#### [Text provided]
────────

The convicts Darwin saw had been on Floreana since Ecuador claimed the islands in 1832 (and had eaten all the island’s tortoises by 1850) and they were the first attempt at setting up a permanent colony on the Galápagos. It wasn’t a success, but the Ecuadoreans kept trying. Other settlers came and went over the decades, but few stayed long (except the convicts, who didn’t get to choose). In 1925 a group of 22 Norwegians arrived; four years later only two remained, running a fishing boat together with an Ecuadorean settler.[v] In June 1929 they left too, admitting defeat after their fishing sloop was blown 30 miles north to another island, Santa Cruz, in a storm. Floreana was left deserted once more – but not for long.
In September 1929 two new settlers arrived on the desolate island. A bizarre couple, more visitors would soon be drawn by the ideals they promoted. Minor fame finally came to Floreana – and in its wake, mystery and tragedy.

────────

[Text and element-pointing entries]
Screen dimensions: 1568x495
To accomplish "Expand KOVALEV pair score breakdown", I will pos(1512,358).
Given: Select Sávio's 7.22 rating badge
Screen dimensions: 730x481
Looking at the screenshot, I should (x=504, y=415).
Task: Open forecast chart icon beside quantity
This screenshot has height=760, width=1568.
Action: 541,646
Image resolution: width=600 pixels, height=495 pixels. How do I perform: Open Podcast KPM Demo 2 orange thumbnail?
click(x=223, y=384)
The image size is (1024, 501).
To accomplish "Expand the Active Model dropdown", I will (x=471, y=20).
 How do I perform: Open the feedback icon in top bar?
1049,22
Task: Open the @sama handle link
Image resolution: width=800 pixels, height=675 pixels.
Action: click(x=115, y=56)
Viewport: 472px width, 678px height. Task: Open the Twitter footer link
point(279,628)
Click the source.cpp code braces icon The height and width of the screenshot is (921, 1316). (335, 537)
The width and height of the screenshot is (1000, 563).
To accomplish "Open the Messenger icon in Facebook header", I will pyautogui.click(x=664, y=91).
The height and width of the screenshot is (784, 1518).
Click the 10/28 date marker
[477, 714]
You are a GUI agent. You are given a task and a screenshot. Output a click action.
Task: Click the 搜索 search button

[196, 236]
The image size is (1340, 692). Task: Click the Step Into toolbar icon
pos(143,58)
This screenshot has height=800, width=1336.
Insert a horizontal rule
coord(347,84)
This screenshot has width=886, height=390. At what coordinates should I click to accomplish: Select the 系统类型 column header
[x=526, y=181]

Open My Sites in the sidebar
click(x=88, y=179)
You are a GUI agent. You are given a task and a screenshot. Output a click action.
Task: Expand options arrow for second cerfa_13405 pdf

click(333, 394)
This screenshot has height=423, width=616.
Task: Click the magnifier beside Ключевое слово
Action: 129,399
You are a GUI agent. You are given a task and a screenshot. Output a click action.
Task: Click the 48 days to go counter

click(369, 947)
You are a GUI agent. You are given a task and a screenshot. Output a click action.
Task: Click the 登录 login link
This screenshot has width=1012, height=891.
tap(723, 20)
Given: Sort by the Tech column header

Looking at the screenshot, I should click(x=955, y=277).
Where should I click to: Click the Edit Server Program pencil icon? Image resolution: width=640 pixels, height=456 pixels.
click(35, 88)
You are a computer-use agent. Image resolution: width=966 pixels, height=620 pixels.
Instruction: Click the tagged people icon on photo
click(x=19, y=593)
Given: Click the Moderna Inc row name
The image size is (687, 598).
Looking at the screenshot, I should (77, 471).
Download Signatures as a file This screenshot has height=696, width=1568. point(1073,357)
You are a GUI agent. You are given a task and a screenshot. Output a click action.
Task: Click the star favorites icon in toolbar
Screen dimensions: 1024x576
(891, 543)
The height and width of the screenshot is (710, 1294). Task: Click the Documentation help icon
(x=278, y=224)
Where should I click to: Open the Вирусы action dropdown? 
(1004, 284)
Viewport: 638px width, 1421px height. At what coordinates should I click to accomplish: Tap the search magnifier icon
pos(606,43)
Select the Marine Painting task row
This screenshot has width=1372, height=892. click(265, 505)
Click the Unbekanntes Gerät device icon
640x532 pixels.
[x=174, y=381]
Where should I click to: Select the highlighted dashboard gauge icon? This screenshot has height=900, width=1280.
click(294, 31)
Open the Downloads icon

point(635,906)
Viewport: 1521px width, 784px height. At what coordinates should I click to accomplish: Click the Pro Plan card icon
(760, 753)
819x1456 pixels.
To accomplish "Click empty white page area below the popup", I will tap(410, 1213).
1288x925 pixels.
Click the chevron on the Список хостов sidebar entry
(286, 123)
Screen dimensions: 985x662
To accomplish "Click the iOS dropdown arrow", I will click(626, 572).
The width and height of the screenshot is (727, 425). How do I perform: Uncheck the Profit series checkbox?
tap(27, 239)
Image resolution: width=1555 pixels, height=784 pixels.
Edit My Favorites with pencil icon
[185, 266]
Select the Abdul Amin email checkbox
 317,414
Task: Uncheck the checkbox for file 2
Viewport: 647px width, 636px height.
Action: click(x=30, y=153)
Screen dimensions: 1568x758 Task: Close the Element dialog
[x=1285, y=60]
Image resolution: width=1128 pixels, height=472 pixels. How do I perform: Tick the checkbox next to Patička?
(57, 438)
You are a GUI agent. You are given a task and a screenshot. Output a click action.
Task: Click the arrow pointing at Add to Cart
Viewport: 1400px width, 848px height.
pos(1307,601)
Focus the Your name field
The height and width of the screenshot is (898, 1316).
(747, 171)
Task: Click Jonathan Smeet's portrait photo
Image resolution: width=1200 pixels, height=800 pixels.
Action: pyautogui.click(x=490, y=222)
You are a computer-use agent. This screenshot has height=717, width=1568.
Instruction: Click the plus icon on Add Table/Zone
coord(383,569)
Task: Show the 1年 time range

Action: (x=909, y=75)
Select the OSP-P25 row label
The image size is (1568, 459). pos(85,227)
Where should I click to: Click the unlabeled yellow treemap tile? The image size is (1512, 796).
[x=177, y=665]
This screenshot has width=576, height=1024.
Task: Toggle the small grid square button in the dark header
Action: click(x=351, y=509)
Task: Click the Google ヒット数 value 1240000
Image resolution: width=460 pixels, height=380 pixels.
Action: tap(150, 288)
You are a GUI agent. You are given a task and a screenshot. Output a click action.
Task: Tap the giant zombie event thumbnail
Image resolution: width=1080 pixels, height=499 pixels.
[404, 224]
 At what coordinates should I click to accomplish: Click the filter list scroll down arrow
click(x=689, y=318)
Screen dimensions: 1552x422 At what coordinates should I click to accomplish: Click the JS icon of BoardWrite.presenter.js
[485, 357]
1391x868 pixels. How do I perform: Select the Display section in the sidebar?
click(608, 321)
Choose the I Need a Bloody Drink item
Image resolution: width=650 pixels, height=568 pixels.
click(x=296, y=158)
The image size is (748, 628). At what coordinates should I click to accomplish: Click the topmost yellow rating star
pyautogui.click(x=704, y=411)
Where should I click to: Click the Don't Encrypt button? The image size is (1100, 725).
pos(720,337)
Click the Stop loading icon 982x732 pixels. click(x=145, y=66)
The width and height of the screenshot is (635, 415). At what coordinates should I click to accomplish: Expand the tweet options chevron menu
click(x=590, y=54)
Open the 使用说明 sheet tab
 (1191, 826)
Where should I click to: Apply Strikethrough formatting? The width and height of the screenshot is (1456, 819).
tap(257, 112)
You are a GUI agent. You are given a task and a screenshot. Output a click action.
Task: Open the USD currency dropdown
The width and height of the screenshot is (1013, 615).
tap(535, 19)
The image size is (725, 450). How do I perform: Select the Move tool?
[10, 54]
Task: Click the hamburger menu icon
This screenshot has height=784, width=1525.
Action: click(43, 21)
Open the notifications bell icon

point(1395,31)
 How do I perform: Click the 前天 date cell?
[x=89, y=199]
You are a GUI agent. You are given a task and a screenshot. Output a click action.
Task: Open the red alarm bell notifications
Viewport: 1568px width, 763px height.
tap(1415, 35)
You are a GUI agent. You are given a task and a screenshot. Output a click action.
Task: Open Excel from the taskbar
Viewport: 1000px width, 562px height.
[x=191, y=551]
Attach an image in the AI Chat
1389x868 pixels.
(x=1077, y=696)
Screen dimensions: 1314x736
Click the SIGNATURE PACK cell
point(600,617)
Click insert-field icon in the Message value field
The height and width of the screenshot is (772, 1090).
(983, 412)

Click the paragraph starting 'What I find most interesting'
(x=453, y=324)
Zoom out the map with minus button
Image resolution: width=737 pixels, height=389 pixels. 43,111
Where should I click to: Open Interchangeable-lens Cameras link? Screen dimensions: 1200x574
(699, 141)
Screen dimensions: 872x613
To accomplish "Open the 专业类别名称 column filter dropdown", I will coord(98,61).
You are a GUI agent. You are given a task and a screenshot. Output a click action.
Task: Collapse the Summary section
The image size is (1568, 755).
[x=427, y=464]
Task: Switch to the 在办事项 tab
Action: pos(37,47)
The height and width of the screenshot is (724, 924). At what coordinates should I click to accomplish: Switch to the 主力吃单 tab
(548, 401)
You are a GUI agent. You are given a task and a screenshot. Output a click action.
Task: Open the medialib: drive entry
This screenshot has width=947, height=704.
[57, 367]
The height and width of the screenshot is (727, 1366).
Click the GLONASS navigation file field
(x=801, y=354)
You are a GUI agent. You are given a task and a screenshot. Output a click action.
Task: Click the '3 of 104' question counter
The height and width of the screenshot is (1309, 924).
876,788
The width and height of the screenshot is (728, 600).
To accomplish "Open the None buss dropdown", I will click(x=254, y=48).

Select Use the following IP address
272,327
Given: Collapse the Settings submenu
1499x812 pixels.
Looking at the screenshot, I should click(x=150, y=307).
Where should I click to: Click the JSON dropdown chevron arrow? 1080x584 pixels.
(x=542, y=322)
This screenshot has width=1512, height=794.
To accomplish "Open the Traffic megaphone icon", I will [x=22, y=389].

────────

#### [Problems and tasks]
(1) According to the Floreana text, how many Norwegians arrived on the island in 1925?
(2) In the entries, reproduce the lines starting at the one containing "Select the Marine Painting task row" and ending at the one containing "point(635,906)", replacing "gauge" with "meter" and leaving everything else unchanged.

#### [Solutions to the exercise]
(1) 22

(2)
Select the Marine Painting task row
This screenshot has width=1372, height=892. click(265, 505)
Click the Unbekanntes Gerät device icon
640x532 pixels.
[x=174, y=381]
Where should I click to: Select the highlighted dashboard meter icon? This screenshot has height=900, width=1280.
click(294, 31)
Open the Downloads icon

point(635,906)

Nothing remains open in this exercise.